The social-patriotic version of defeatism

We have pointed to the relationship between the defeat slogan and the “methodology of social-patriotism”. We have seen how easily one could turn into the other. Now, finally, we can show how it did turn into a clearly social-patriotic idea — in the hands of Zinoviev.
This will be shown by an idea that Zinoviev repeated a number of times, in three different articles; it was no passing slip of the pen. In its own way it was perhaps the most surprising aspect of what happened to the defeat slogan. Although these articles came from Zinoviev and not Lenin, we must add that they went through Lenin’s editorial hands.

In these multiple cases, Zinoviev slipped a single word into the formulation on defeat — a single word with a political meaning as devastating as the insertion of a “not” into a clause.

It was a question of his repeated limitation of his argumentation to despotic governments.
For example, in his historical article on “‘Defeatism’ Then and Now”, Zinoviev wrote the following when he got down to formulating the principle:

“All other things being equal,(27) the defeat of a despotic government in foreign war always helps the people to overthrow the government. It is absolutely impossible to seriously deny this principle... The whole modern history of Russia admirably illustrates this truth that the defeats abroad of reactionary governments redound to the benefit of the democratic movement inside the country.”(28)

That said it twice in a short passage: the “truth” was limited to “despotic” governments, “reactionary” governments. Was it possible for a sophisticated writer to set this down without understanding that the principle did not apply to a democratic capitalism?
Similarly, in another article, where “Russia” (in quote marks) was used to mean theTsar’s regime while Russia (unquoted) meant the country of the Russian people:
“Yes, we are for the defeat of ‘Russia’, for this would further the victory of Russia, its breakaway from slavery, its liberation from the chains of Tsarism. Where are the cases in the recent history of Europe where the victory abroad of a reactionary government led to democratic freedom within the country?”(29)

The counter-position was just as clear here: “reactionary” versus “democratic”. In immediate illustration, Zinoviev gave the quotation from Wilhelm Liebknecht that will be found below.

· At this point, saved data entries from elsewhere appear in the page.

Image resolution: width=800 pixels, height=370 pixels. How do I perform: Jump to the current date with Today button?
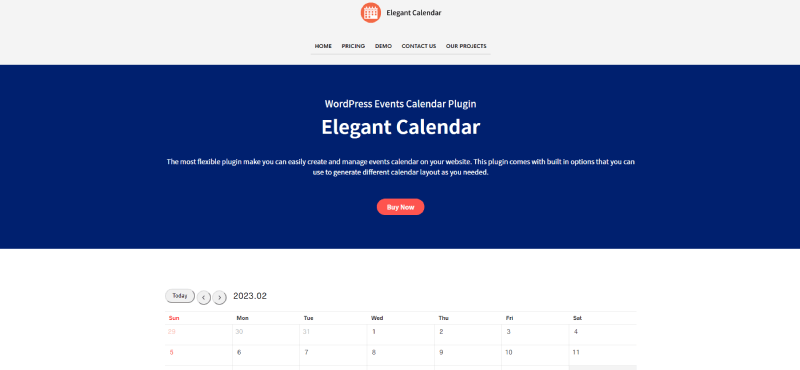coord(180,296)
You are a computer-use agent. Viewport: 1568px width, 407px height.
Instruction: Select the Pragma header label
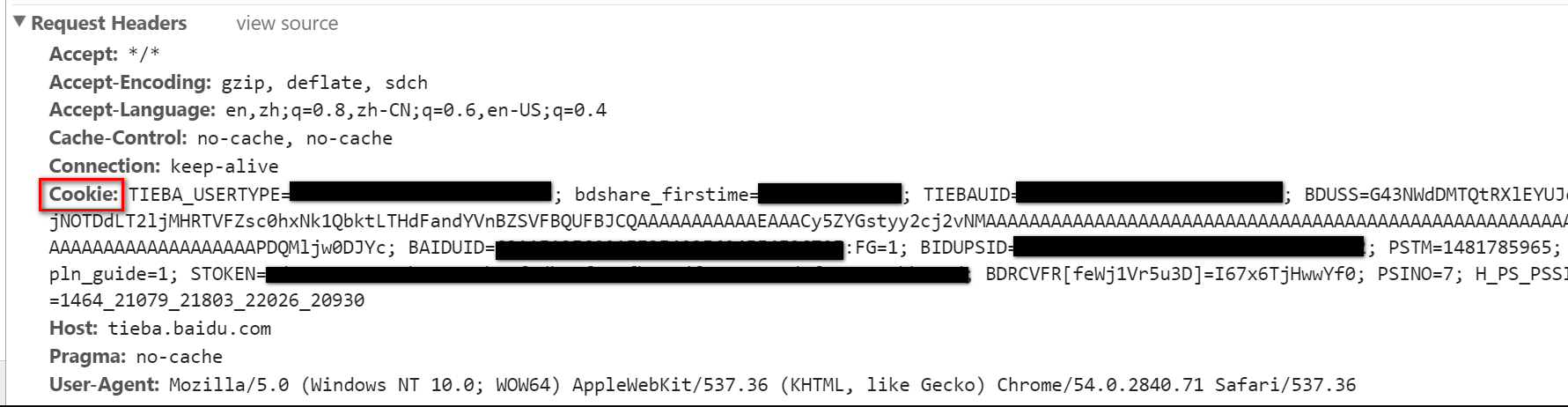(88, 356)
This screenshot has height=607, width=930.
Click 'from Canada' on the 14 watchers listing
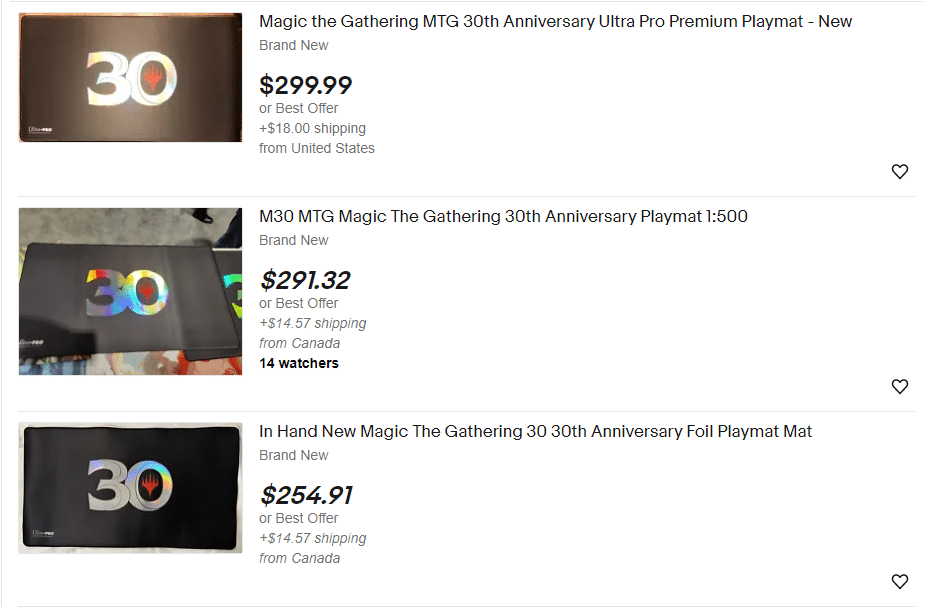click(299, 343)
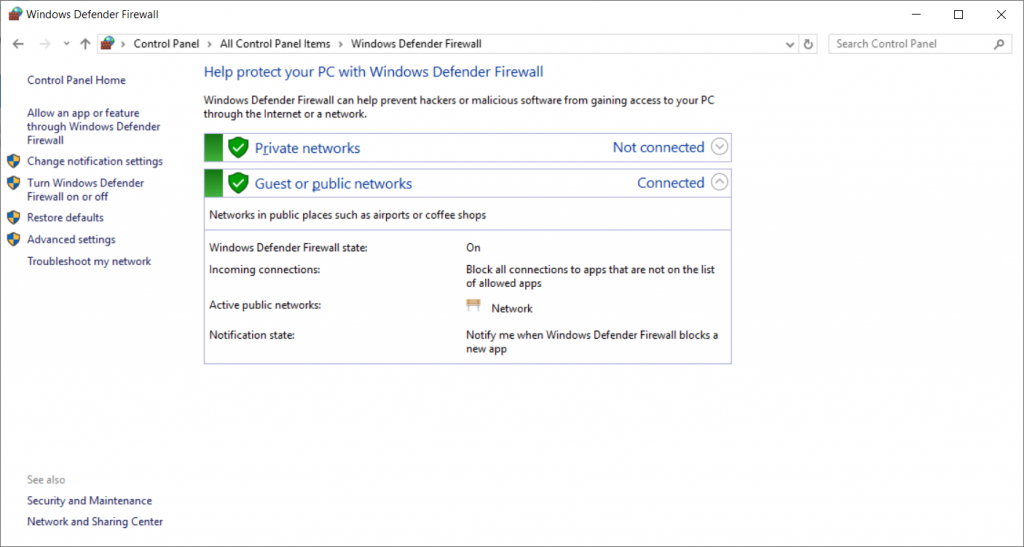
Task: Open the address bar history dropdown
Action: click(x=790, y=44)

In his long article on “The Russian Social-Democracy and Russian Social-Chauvinism”, where he gave his most elaborate polemic in favour of defeatism, the same thought abounded.(30) The first occasion came when he attacked Plekhanov:

“Plekhanov maintains that only the liberals were given to desiring a defeat of their despotic government, in the hope that this would broaden the possibility of political freedom, while they themselves had neither the strength nor the inclination to fight for it.”
And Zinoviev replied with the same language:

“Of course, Plekhanov is completely wrong. That the defeat of a despotic government in war can further a democratic transformation in the country, this idea is not in the least peculiar to the liberals.”

In proof of this, he brought a couple of “defeatists” onto the witness stand, citing their words triumphantly. One was Wilhelm Liebknecht, who (according to Plekhanov) had written these words:

“Has anyone ever heard of a despotic government that became liberal after it won a victory? With defeated governments this has happened on occasion for a short period.”
He adduced August Bebel as a “defeatist”, quoting these words:
“It is my opinion that for a nation which lives in an unfree condition, a military defeat is more a help than a hindrance for its internal development.”
Bebel was referring to Prussia as distinct from bourgeois democracies like France or England.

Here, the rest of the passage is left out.